Agreement groups in the US Senate

PhD student Adrien Friggeri demonstrates a new clustering algorithm with a visualization of the agreement groups within the United States Senate over time.

As you might imagine, there are two obvious groupings, Republican and Democrat. It gets interesting though when you look at Democrats classified as Republicans and vice versa. For example, the 11 Republicans placed in the Democratic group of the 110th Congress:

Most of whom are either moderates or closer to the Democrats than to their own party. Charles Hagel was critic of the Bush Administration which he described as “the lowest in capacity, in capability, in policy, in consensus — almost every area” of any presidency in the last forty years. George Voinovich has been known to oppose lowering taxes and frequently joined the Democrats on tax issues. John Warner is a moderate Republican and has centrist stances on many issues, to the point that he once faced opposition of other members of his own party when he decided to run for re-election.

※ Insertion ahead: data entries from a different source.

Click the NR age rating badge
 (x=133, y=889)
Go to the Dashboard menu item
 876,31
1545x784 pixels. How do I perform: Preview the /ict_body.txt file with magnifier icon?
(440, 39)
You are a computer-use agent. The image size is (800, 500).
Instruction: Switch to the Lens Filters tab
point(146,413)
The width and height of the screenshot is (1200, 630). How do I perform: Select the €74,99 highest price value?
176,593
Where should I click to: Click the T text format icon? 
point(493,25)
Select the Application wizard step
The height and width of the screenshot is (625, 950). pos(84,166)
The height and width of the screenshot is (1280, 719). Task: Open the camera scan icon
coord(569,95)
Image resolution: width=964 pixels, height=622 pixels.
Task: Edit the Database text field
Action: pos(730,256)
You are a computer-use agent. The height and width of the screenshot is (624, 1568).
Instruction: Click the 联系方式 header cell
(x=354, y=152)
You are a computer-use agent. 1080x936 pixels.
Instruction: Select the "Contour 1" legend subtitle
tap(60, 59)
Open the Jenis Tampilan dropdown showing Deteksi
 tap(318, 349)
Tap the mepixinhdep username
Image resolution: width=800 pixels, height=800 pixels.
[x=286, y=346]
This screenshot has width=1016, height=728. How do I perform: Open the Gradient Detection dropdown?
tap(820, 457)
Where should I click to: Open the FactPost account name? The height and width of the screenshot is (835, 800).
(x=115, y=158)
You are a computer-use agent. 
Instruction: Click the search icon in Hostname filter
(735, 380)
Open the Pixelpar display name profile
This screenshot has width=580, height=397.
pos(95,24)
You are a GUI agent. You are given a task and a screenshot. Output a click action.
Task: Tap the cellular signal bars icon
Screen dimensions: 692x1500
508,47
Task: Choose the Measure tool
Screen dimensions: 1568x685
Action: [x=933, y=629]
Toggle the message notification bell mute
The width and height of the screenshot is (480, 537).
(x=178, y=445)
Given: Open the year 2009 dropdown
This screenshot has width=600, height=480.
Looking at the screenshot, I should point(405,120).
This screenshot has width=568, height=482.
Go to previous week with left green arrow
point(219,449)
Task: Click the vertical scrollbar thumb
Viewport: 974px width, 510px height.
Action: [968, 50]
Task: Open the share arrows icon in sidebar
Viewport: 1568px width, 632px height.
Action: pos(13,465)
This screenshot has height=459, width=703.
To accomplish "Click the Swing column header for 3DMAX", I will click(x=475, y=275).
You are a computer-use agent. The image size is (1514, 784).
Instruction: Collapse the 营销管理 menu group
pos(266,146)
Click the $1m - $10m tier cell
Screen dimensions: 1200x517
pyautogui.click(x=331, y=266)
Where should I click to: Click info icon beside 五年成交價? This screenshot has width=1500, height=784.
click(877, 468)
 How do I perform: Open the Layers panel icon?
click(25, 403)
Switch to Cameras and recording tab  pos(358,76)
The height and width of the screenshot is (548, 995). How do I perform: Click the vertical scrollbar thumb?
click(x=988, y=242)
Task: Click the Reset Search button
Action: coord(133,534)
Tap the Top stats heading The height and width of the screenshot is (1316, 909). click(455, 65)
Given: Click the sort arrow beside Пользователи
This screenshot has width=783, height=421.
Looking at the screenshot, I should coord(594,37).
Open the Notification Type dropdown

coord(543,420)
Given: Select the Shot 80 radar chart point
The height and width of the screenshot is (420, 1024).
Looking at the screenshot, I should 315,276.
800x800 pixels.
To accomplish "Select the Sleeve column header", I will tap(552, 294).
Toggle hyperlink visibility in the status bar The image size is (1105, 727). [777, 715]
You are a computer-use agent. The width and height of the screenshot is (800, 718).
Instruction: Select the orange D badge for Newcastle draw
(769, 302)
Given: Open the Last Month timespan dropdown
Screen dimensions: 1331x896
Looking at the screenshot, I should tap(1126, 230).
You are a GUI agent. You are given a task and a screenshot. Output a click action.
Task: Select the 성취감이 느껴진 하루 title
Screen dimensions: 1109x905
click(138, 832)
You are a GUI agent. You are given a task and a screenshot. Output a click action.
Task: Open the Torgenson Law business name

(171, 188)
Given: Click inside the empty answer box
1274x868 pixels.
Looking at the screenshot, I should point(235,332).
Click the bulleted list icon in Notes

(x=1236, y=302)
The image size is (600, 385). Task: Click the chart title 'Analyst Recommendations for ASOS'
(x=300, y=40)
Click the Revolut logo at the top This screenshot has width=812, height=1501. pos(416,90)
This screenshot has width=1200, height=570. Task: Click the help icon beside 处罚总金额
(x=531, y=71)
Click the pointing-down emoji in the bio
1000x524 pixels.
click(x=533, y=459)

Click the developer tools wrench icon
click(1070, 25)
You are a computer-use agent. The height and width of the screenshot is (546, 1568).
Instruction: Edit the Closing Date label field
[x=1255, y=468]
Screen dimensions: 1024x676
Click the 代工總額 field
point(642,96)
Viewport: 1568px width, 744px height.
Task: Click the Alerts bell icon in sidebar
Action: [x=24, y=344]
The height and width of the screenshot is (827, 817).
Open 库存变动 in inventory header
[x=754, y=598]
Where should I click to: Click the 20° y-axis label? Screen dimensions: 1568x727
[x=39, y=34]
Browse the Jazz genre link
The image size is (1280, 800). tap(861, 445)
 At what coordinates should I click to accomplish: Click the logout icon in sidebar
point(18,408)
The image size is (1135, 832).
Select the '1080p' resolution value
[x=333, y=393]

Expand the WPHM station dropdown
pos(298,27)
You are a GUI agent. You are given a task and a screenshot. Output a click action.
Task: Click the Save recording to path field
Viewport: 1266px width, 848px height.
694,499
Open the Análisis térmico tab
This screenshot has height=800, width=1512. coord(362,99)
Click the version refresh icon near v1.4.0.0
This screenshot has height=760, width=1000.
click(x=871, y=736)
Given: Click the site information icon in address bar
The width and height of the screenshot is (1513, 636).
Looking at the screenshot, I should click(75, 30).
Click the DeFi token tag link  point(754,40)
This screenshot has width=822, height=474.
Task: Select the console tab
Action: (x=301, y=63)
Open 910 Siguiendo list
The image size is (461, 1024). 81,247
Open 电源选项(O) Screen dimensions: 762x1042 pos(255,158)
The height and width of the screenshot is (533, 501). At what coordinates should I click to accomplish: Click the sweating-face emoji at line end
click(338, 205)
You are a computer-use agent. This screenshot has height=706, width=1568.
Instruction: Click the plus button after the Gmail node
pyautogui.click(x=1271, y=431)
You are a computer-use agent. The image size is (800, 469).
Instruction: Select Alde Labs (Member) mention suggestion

Be sure to click on the gray boxes to follow the trajectories of different cohorts.

2 Comments

  • this is an interesting pattern generator, essentially a muti-track time line.
    It could be enhanced with the addition of some other selected topics, such as changes in the senate rules requiring 60 votes rather than a majority

    • Do you mean when the cloture rule was amended from 2/3 of the senators present and voting to 3/5 of the duly chosen and sworn senators? This change was made in 1975 (94th Congress–prior to this chart’s beginning) and is an easier threshold to meet for ending debate on an issue. The senate always has and continues to only require a majority for most votes.